This document describes a data framing scheme for OP_RETURN
data.
It is commonly assumed that PUSHDATA
operations are required to add data following an OP_RETURN
op code. This is not a requirement as no script execution happens after OP_RETURN
. It is valid in bitcoin for any sequence of bytes to follow the OP_RETURN
op code. However many existing bitcoin libraries attempt to parse scripts even when it is not necessary and will throw exceptions when encountering invalid scripts. PUSHDATA
provides length framing of data elements and given it's use keeps the script in a parseable form for existing bitcoin libraries. It fulfills the requirements of a data framing standard with minimal drawbacks.

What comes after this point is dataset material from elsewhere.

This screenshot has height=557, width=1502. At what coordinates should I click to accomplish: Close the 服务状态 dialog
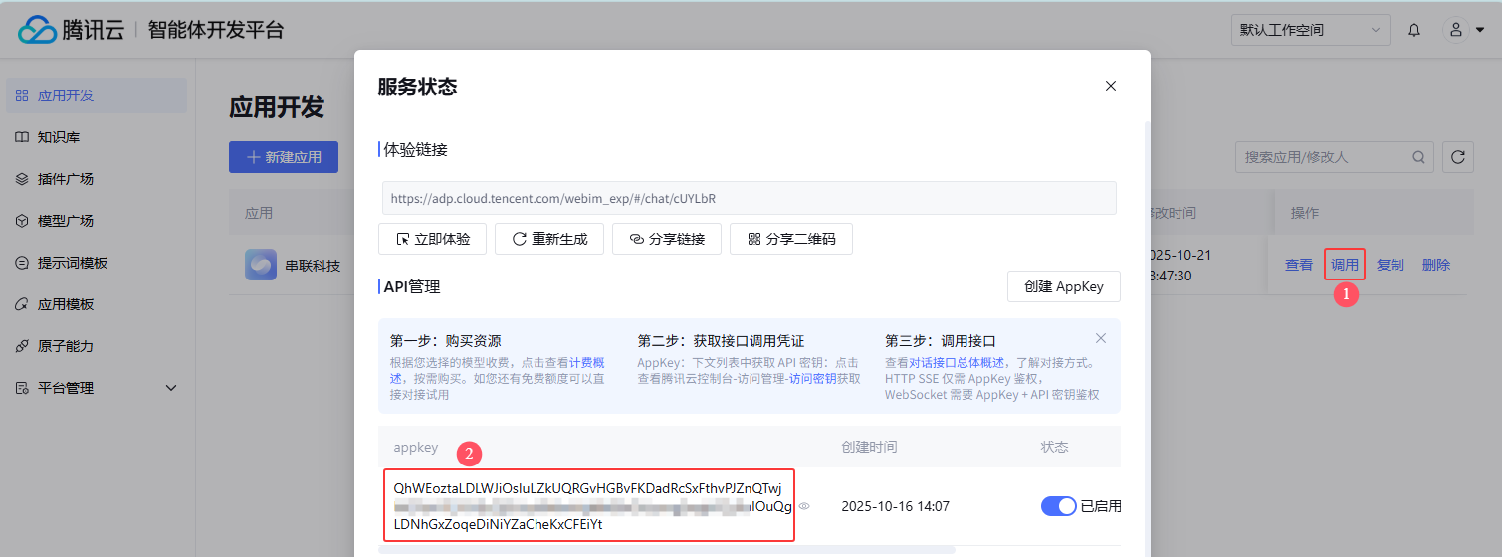[x=1111, y=87]
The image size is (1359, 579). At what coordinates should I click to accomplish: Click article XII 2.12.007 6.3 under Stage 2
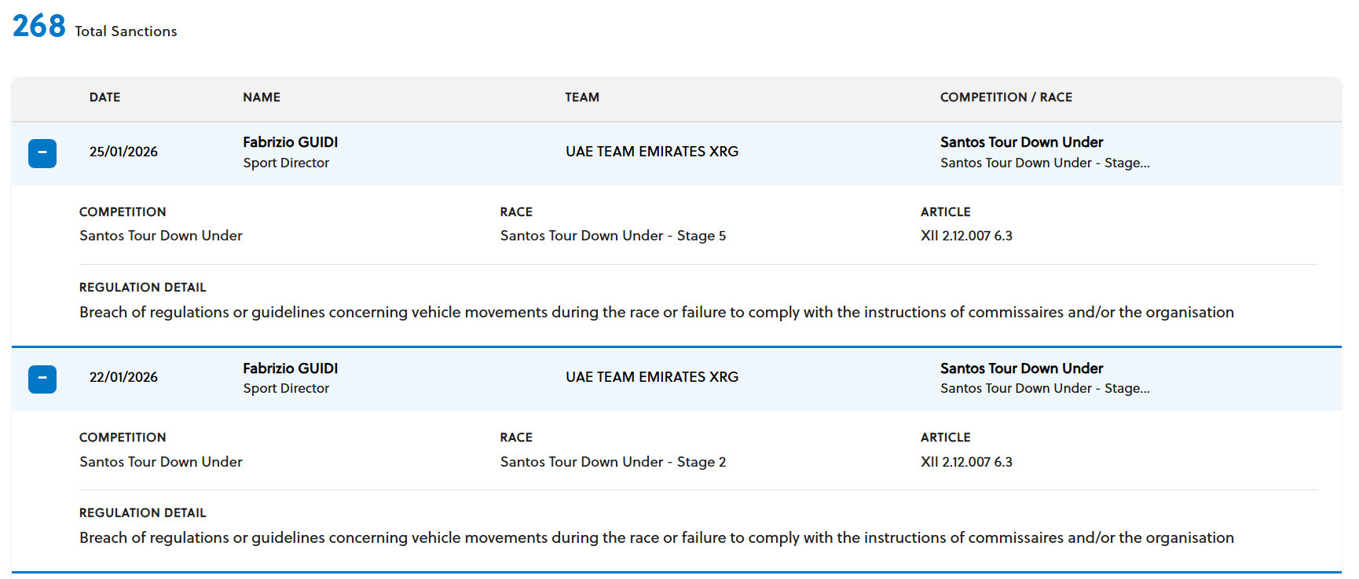pyautogui.click(x=966, y=462)
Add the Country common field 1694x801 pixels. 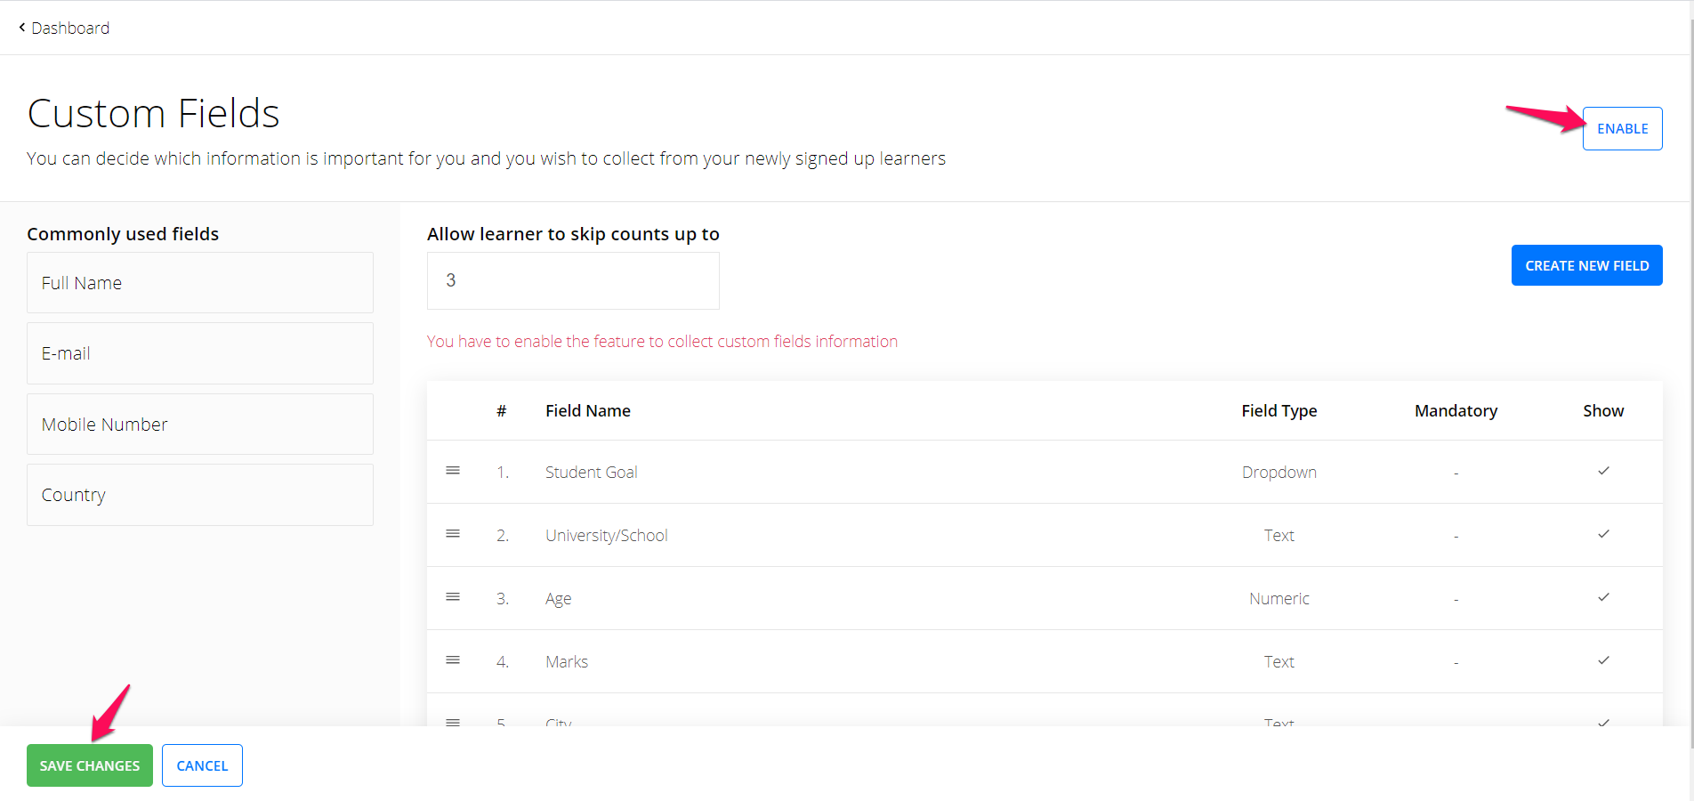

Considering uses cases where data is extracted from UTXOs then handed off to a consumer that may not be bitcoin aware, the semantics of OP_PUSHDATA
operations are quite simple to implement. Given a byte array bytes
with the data element beginning at offset
the following pseudo code will determine the length of the data that follows
byte b = bytes[offset];
int length = -1;
if (b < 0x4c) { //0x4c is PUSHDATA1 op code
length = b;
offset++;
} else if (b == 0x4c) {
length = bytes[offset + 1];
offset++;
} else if (b == 0x4d) { //0x4d is PUSHDATA2 op code
length = bytes[offset + 1] | bytes[offset + 2] << 8;
offset += 2;
} else if (b == 0x4e { //ox4e is PUSHDATA4 op code
length = bytes[offset + 1] | bytes[offset + 2] << 8 | bytes[offset + 3] << 16 | bytes[offset + 4] << 24;
offset += 4;
} else {
//this byte is not a PUSHDATA op code
throw error;
}
byte[] data = bytes[offset] ... bytes[offset + length]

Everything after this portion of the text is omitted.